Problématique
Le choix du terme " scolarisation " pour exprimer les rapports qui
lient l'enseignement technique à l'institution scolaire nous met, déjà,
devant deux ordres différents de difficulté :
Le premier pose le problème de la construction symétrique de l'objet
de la recherche. Par scolarisation nous pourrions entendre aussi bien un mode
de socialisation subjective particulier (BERNARD, R. 1984) (une socialisation
subjectivante) qu'un mode déterminé de socialisation des objets
(une socialisation objectivante). Les deux processus tout en étant ontologiquement
différents sont pratiquement indissociables dans la mesure ou l'un implique
l'autre : nous ne pourrions imaginer une socialisation subjectivante sans objet
(cf. LATOUR, B. 1994) et de même toute opération d'objectivation
implique la mobilisation de ressources sociales, notamment langagières.
Nous pouvons théoriser ce genre de réalité sociale mixte
en termes de forme sociale (LEDROUT, R. 1984) mais cela ne signifie pas que
les deux ordres ontologiques soient totalement dilués dans la même
catégorie. Cela rendrait le travail de l'analyse impossible et, en plus,
ne correspond pas à la réalité sociale dont nous cherchons
à se rendre compte : aucun être social ne reste attaché
à un seul milieu fût-ce son milieu-mère ; il y a des déplacements,
des changements de registre et bien sur des accidents qui font que les formes
sociales ne soient jamais pures. Par conséquent nous pourrions dire que
la scolarisation des apprentissages techniques se présente davantage
comme une série des déplacements sémantiques -des "
migrations de sens "- à suivre (posture descriptive) et moins comme
une configuration sémantique rigoureusement prédéterminé
par l'analyse savante (posture normative). Autrement dit nous passons d'une
scolarisation perçue comme essence universelle à une scolarisation
relationnelle, c'est à dire historiquement construite par mise en relation
des opérations de production sociale locales qui aspirent à l'universel.

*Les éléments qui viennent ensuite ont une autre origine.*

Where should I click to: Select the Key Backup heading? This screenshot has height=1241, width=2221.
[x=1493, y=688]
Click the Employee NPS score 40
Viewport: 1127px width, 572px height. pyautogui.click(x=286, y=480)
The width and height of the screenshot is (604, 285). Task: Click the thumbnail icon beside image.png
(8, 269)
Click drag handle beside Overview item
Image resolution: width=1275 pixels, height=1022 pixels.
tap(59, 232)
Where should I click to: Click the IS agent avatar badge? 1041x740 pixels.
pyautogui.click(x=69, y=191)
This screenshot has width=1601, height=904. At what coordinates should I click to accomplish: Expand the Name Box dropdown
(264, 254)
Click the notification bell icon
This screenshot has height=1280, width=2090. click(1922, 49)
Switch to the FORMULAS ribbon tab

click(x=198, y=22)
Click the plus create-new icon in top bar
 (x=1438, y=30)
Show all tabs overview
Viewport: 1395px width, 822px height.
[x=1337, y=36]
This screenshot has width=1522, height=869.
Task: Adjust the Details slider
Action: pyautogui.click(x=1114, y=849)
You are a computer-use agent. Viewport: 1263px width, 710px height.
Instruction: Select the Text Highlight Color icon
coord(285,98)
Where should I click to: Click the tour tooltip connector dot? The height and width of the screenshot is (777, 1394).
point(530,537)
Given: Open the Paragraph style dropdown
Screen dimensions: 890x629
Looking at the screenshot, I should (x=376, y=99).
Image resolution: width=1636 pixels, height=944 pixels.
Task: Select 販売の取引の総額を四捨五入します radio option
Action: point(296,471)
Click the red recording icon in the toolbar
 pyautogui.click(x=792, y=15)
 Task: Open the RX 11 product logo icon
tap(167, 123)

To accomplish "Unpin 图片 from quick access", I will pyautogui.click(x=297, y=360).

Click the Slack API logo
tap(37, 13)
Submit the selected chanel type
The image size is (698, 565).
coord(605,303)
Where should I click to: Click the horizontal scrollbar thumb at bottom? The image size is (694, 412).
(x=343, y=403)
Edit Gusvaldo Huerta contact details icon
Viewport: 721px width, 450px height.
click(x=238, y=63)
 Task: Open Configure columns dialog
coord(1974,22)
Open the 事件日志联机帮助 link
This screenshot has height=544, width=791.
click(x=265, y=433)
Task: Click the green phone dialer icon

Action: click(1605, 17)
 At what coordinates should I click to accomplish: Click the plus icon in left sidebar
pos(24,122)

De ce point de vue l'aphorisme de FOCILLON (1943) selon lequel la forme ne signifie
pas mais se signifie nous paraît tout à fais pertinent.
Le deuxième ordre de difficultés concerne le repérage topologique
et temporel du processus de la scolarisation. Une première stratégie
consisterait à identifier la durée du processus à sa seule
durée institutionnelle après son encodage juridique. Cela présenterait
des avantages évidents d'un point de vue méthodologique (il s'agit
d'un repérage objectif) mais impliquerait un autre type de raisonnement
que celui précédemment exposé : il y a des déplacements
sémantiques dont l'encodage institutionnel n'intervient qu'à la
fin du processus (le plus souvent) comme d'ailleurs il y a aussi des déplacements
topologiques qui font qu'un type de forme de rationalité trouve un terrain
d'application favorable en dehors de son milieu institutionnel. Une deuxième
solution pourrait être la réduction à un ordre spatio-temporel
naturel de type biographique (repérage subjectif) : à travers
des récits de vies ou des restitutions des trajectoires personnelles
nous pourrions se faire une idée des effets de la mise en forme -en l'occurrence
scolaire- relatés par les acteurs mais encore dans ce cas de figure nous
resterions au niveau des représentations formelles produites sans doute
par le processus d'in-formation (SIMONDON, G. 1989) mais déjà
trop stabilisées pour que l'observation des migrations sémantiques
soit possible. Il y a donc problème de temporalité dû au
fait que les données d'ordre temporel biographique ou institutionnel
produisent une intelligibilité très limitée du processus
informant.
Nous pourrions donc reformuler la problématique de notre recherche comme
suivant :
-La scolarisation est un processus de socialisation symétrique et de
ce fait in-formant, fait des déplacements sémantiques qui impliquent
le jugement subjectif des acteurs.
-La recherche sur la scolarisation -et pas seulement sur la forme scolaire-
implique le déplacement du centre de gravité du questionnement
des effets formels au processus même de mise en forme.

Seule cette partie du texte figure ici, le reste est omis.